▶ [Your objective] Report each line of the data that includes the word "will".

▶ [Exercise inputs]
'''

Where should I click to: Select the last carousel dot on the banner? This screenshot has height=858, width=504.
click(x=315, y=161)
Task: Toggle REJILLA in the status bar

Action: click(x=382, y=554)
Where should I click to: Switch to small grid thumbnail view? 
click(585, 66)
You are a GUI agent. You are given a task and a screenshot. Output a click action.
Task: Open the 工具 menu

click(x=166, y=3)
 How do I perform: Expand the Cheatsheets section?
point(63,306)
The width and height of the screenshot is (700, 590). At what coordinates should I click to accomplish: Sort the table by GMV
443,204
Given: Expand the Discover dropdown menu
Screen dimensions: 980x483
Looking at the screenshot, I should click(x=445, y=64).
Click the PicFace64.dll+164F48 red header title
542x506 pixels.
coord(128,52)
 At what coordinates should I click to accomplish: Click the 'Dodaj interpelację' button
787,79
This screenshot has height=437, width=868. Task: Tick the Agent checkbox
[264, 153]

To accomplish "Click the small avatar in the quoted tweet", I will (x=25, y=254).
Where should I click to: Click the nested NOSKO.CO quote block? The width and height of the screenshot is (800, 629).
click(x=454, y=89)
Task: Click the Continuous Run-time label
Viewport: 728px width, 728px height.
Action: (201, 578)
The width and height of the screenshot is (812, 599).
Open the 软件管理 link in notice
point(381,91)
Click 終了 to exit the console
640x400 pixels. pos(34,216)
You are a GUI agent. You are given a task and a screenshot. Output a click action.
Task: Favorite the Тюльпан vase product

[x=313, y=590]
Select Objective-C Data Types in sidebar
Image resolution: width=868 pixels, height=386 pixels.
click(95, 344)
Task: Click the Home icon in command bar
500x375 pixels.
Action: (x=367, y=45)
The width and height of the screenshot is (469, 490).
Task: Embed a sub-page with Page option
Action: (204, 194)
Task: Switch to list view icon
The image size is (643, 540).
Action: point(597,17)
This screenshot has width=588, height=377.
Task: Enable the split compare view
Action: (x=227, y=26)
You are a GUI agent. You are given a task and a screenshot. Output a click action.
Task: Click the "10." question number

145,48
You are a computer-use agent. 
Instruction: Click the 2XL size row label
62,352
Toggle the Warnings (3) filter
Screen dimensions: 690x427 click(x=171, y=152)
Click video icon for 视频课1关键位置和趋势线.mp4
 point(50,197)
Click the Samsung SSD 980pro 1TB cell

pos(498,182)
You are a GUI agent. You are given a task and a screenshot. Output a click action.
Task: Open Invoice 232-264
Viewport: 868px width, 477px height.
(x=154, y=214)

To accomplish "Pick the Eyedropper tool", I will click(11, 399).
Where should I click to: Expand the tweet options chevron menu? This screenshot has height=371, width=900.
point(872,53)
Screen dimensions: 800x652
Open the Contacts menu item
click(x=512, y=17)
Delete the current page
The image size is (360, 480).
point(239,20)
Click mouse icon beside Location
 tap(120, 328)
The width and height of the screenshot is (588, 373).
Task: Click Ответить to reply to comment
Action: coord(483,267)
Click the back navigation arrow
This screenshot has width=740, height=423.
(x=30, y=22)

'''

▶ [Task result]
To accomplish "Click the small avatar in the quoted tweet", I will (x=25, y=254).
To accomplish "Pick the Eyedropper tool", I will click(11, 399).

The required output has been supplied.